Дело в том, что вместо обычной встречи субботы, в тот вечер устроили молитву по так называемой системе Карлебаха, известного «поющего раввина», создавшего новый стиль в канторском искусстве. Псалмы не читаются, а поются на мелодии, придуманные этим самым Карлебахом. Мелодии, как правило, очень красивы и крайне ритмичны. К концу каждого псалма публика расходится настолько, что, поскакав с мест, образует змею, скользящую по залу. Затем змея распадается на кружки, ритм учащается, и начинается сумасшедшая пляска. Я вообще-то никогда не жаловался на недостаток пластичности, а тут прямо-таки завелся. Я оказался в центре одного из кружков вместе с каким-то красавцем в черно-вязаной кипе. Кипа была черной, глаза его – черными, волосы – черными и длинными. Они развевались, когда он отплясывал напротив меня, а все пятнадцать человек вокруг нас хлопали в ритм нашей пляске и пели. Разумеется, мы с ним выбрали для танца то место, где уже не было крыши без потолка. Там тоже было нестерпимо жарко, но имелся хоть какой-то намек на свежий воздух.

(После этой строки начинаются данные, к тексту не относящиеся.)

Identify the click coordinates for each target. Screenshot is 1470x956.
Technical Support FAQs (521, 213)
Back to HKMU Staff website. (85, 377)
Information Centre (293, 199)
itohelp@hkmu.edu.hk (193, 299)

Постепенно пляска замедлилась, мелодия увяла, затем наступила тишина, и мы разошлись по местам. Но это был лишь первый псалом. Всё повторилось семь раз. Семь раз вихри проносились по залу, и семь раз в эпицентре какого-нибудь из завихрений мы встречались с черноволосым красавцем-кахником.
Мы сплясали, мы спели, мы помолились, и я двинулся к выходу. Поскольку народу в тот вечер было море, армия, дабы не создавать давки, впускала людей через одни двери, а выпускала через другие.

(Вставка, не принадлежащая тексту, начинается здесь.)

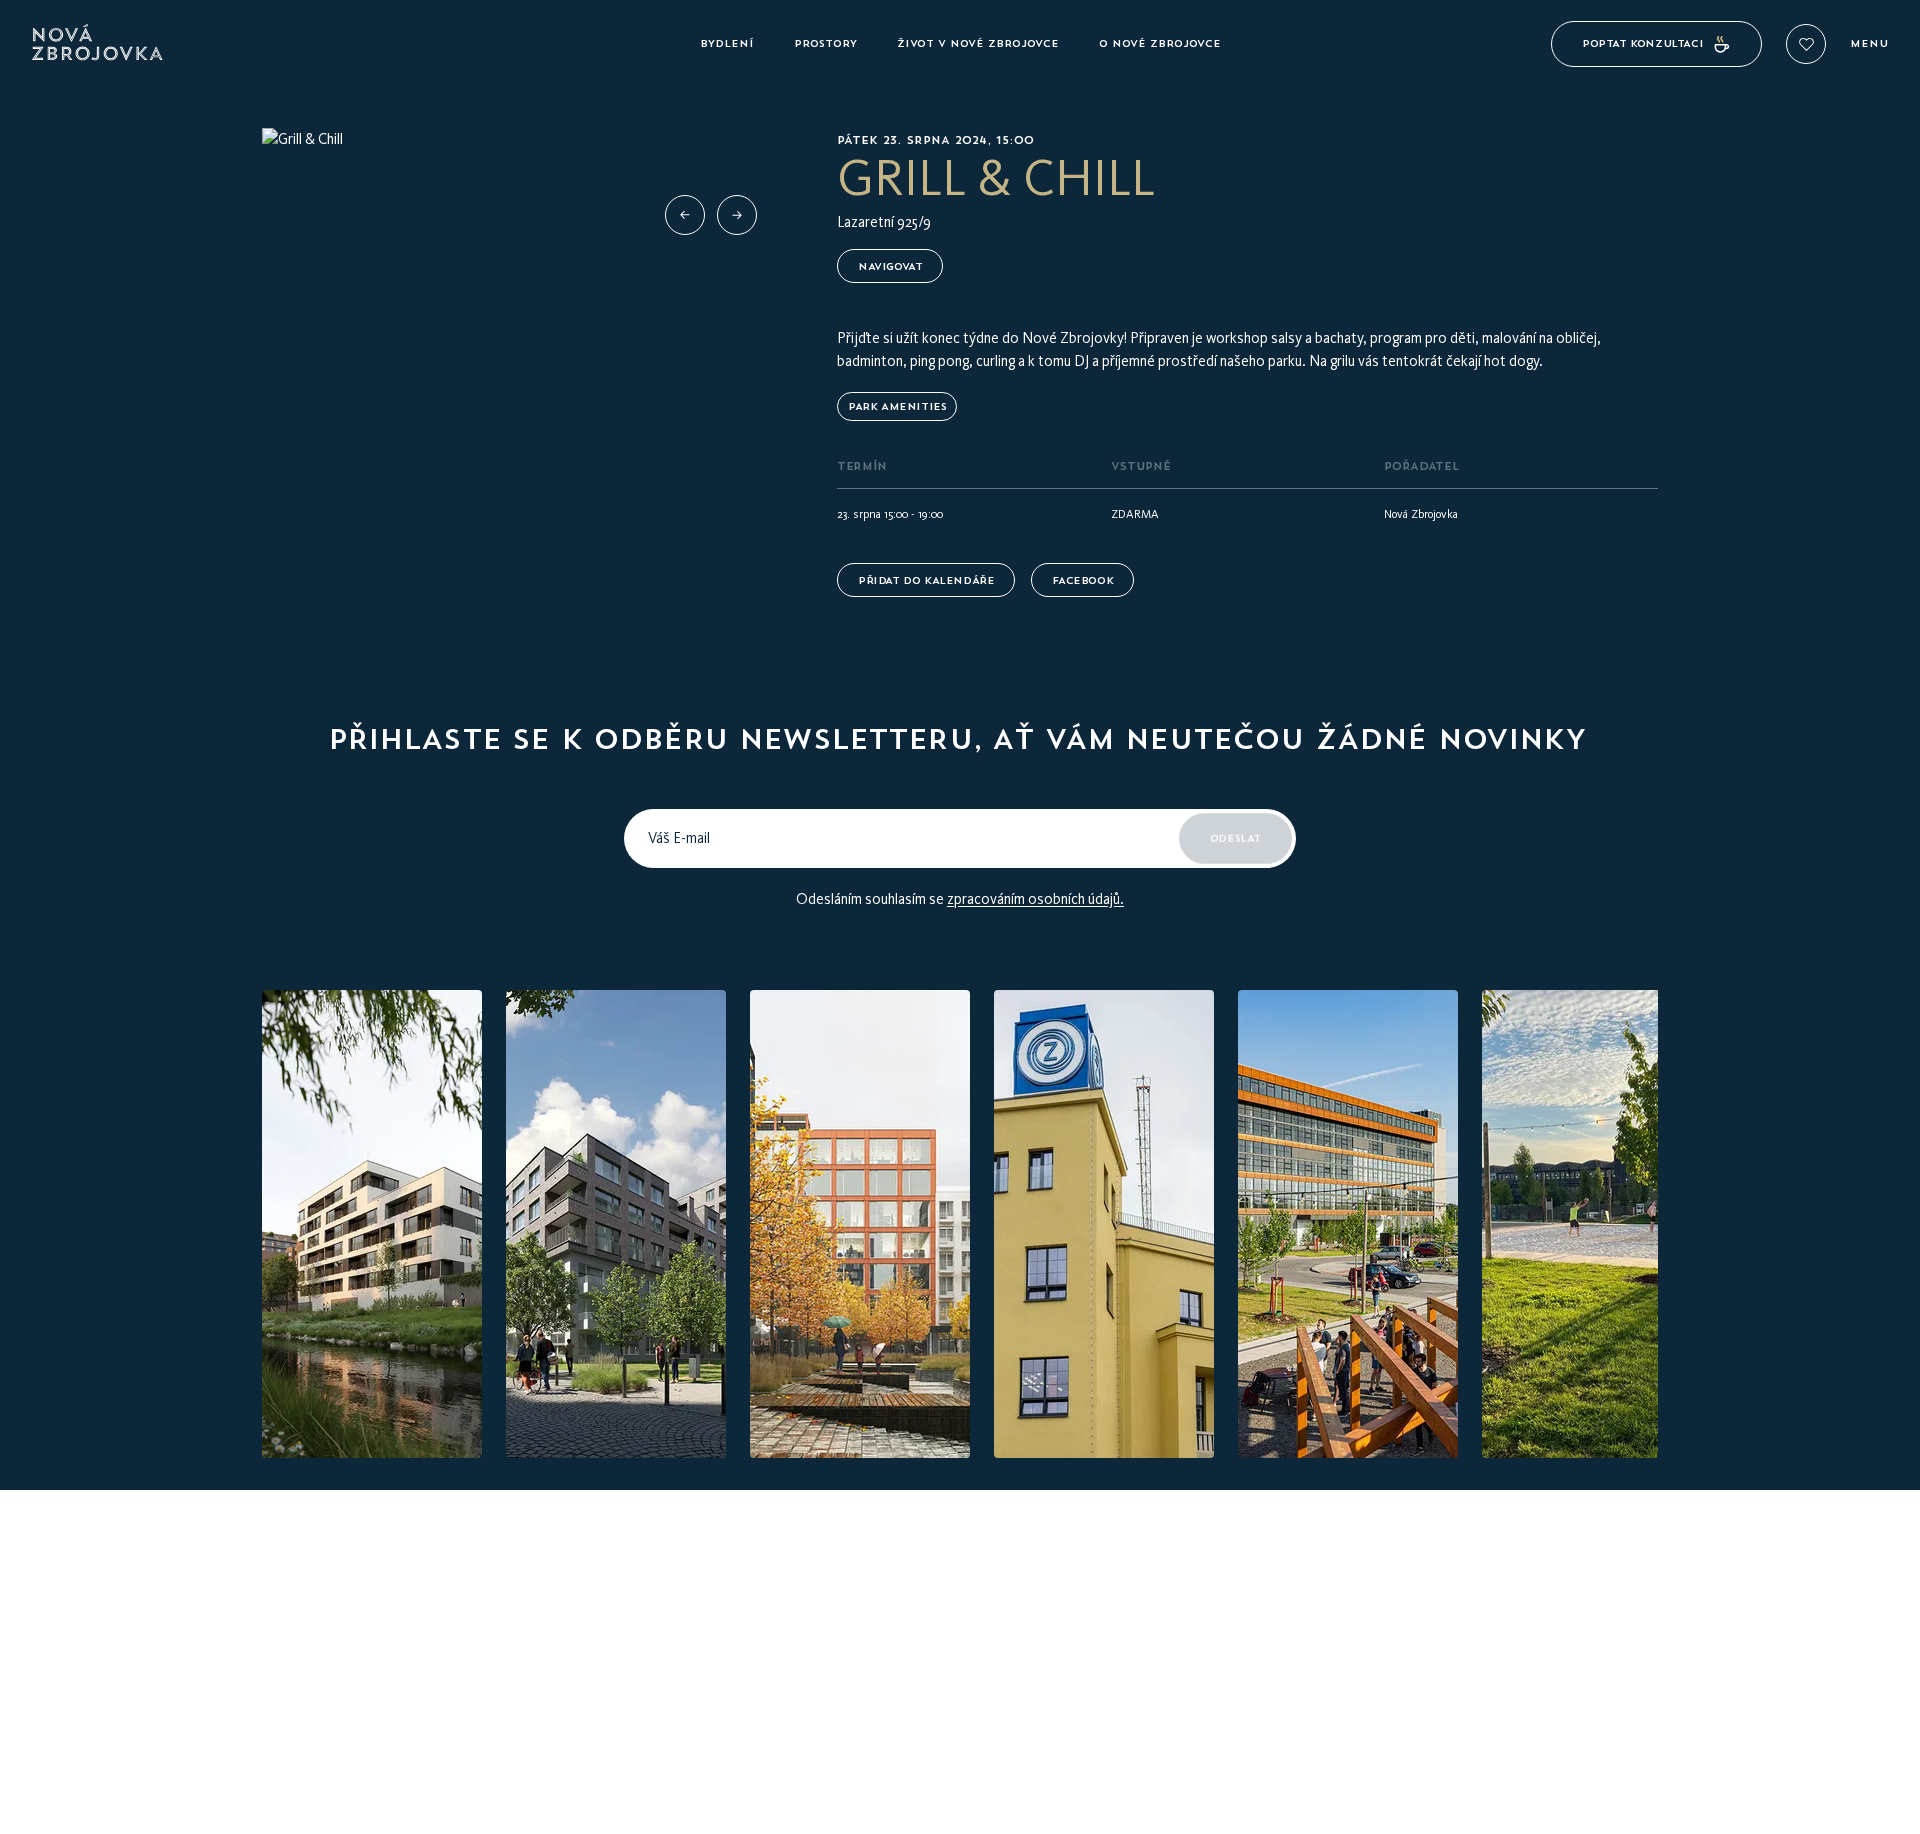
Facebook (1082, 580)
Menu (1869, 44)
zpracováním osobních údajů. (1035, 899)
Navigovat (890, 266)
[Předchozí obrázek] (685, 215)
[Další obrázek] (737, 215)
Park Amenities (897, 406)
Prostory (825, 43)
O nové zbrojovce (1160, 43)
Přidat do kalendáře (926, 580)
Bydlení (727, 43)
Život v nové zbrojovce (978, 43)
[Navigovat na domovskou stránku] (358, 44)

Нас вынесло в большой устланный коврами зал. Толпа застопорилась и медленно потянулась по узкому веревочному коридору. Черноволосый шел впереди. Я вдруг подумал – жаль, что у меня нет друга. Вот этот парнишка, наверно, мог бы им стать. Но тот же момент неожиданно нахлынуло новое ощущение – ощущение какой-то жуткой тайны, распластавшейся на этих коврах. Казалось, в воздухе витают багровые пятна, и явственно чувствуется привкус крови. Я вопросительно обернулся к раву Бергеру, который задержался в Кирьят-Арбе на шабат и тоже пошел с нами в пещеру.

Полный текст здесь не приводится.